## Problem to solve
In the text below on peer-to-peer investing, what annual return does it say the Hive5 platform could earn?

Text shown START

The global pandemic showed how strongly different circumstances are out of our control. Investing is a perfect habit as it gives you at least partial control over your financial stability. Every year, hundreds of thousands of people invest on P2P platforms; and while it is a simple and quick way to get good returns on investments, it is essential to understand the risks and benefits of a particular investment tool.
Higher interest rates
A more direct and straightforward investing approach allows for a higher return on investment. Hence, it is usually considered the most significant advantage for many P2P investors. For instance, with our new P2P platform “Hive5”, you could earn up to 13% annual return. The P2P platforms have fewer overheads than institutions providing traditional investing methods; for that reason, investing on a P2P platform offers to earn significantly more interest than choosing a traditional saving account.

Text shown END
Dataset section START

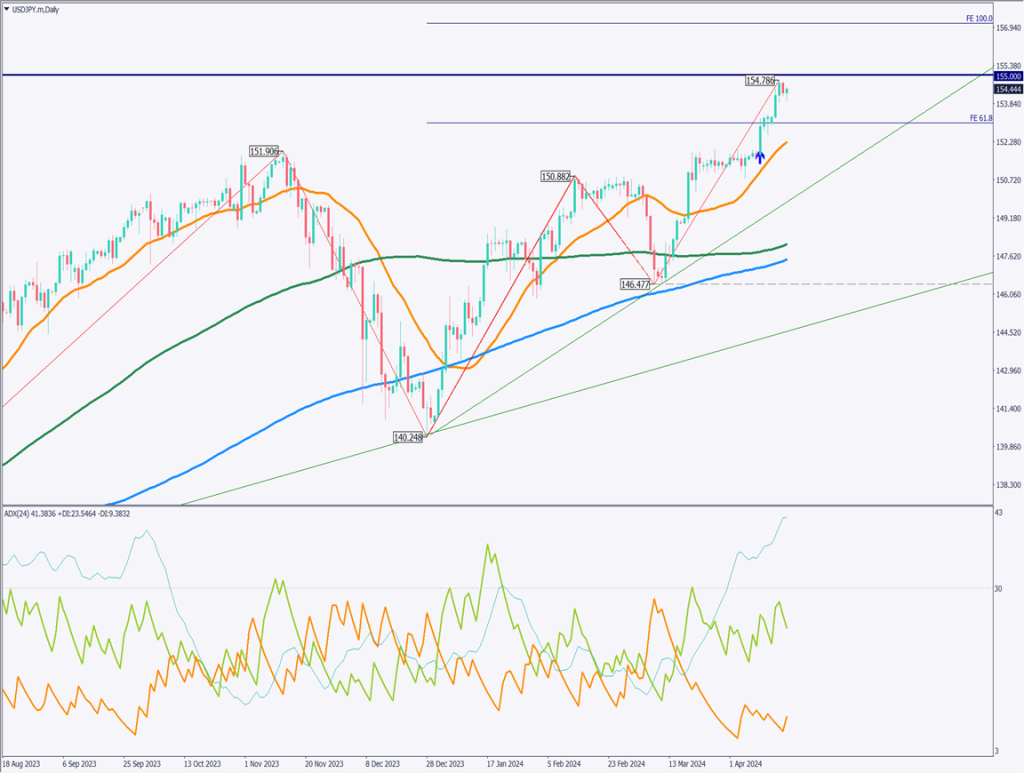Select the 151.906 high price label
Screen dimensions: 1024x773
tap(264, 152)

Dataset section END

## Answer section
Up to 13% annual return.